Subject to condemnation from the church and community as a single mother, Ragna is no longer considered marriage material.
She is frustrated at her position in society when the new bishop in North Iceland, the half-English John Williamsson Craxton, offers to hire her as housekeeper at the bishopric Hólar and to educate her son. To her delight, her family agrees.
At Hólar Ragna’s and Þorkell’s paths cross again. After their engagement was broken off, he pursued theological studies and became a priest, serving as assistant to the new bishop.
Þorkell puts their reencounter down to destiny. Not all of his ambitions are particularly Christian and Ragna find that he has cast a spell on her.
Vilborg is known for carrying out extensive research before writing her historical novels, which are often based on real events and characters.
On the Cold Coasts reads like an authentic description of 15th century Iceland, a repressed Danish colony at the edge of the world. Trading in fish was undermined when the English and other nations sent their own vessels to fish off the country’s shores.
However, many a fisherman lost his life to the unpredictable weather. The storm would smash ships against rocks, tear them apart, scattering the timber, crew and cargo across beaches.
If possible, the survivors were nursed—sometimes resulting in love children—and the remains of the ship and cargo looted.
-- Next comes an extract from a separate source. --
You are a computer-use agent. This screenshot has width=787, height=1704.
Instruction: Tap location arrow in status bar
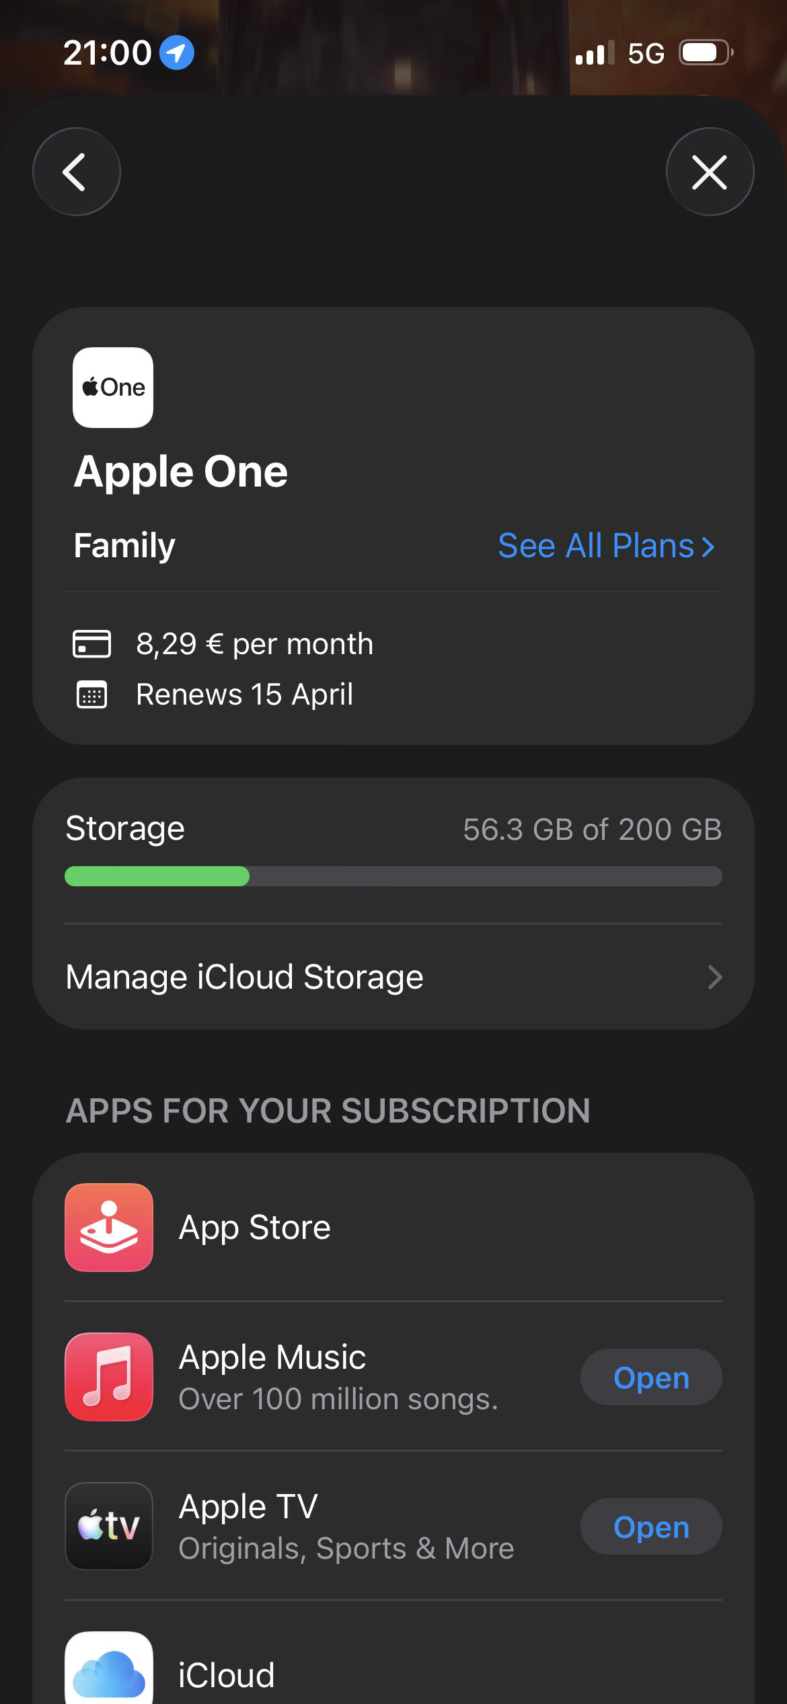point(176,52)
On the Cold Coasts is a love story in the backdrop of the culture clash and struggle with the English, the constraints of religion and etiquette and blind ambition, garnished with historical details and descriptions of the North Icelandic landscape.
The Icelandic settlement in Greenland is a side subject of the story, a subject on which Vilborg elaborates in her independent sequel Hrafninn (2005; “The Raven”), speculating what became of the settlement.
I thoroughly recommend On the Cold Coasts to all those interested in Icelandic history. To everyone else, the book may also prove a good read. Like Ragna, I found myself spellbound from the beginning to the end, longing to read more of her fate.
I’m hoping that On the Cold Coasts will prove popular enough for Vilborg’s other novels to be translated to English. It is available on Amazon.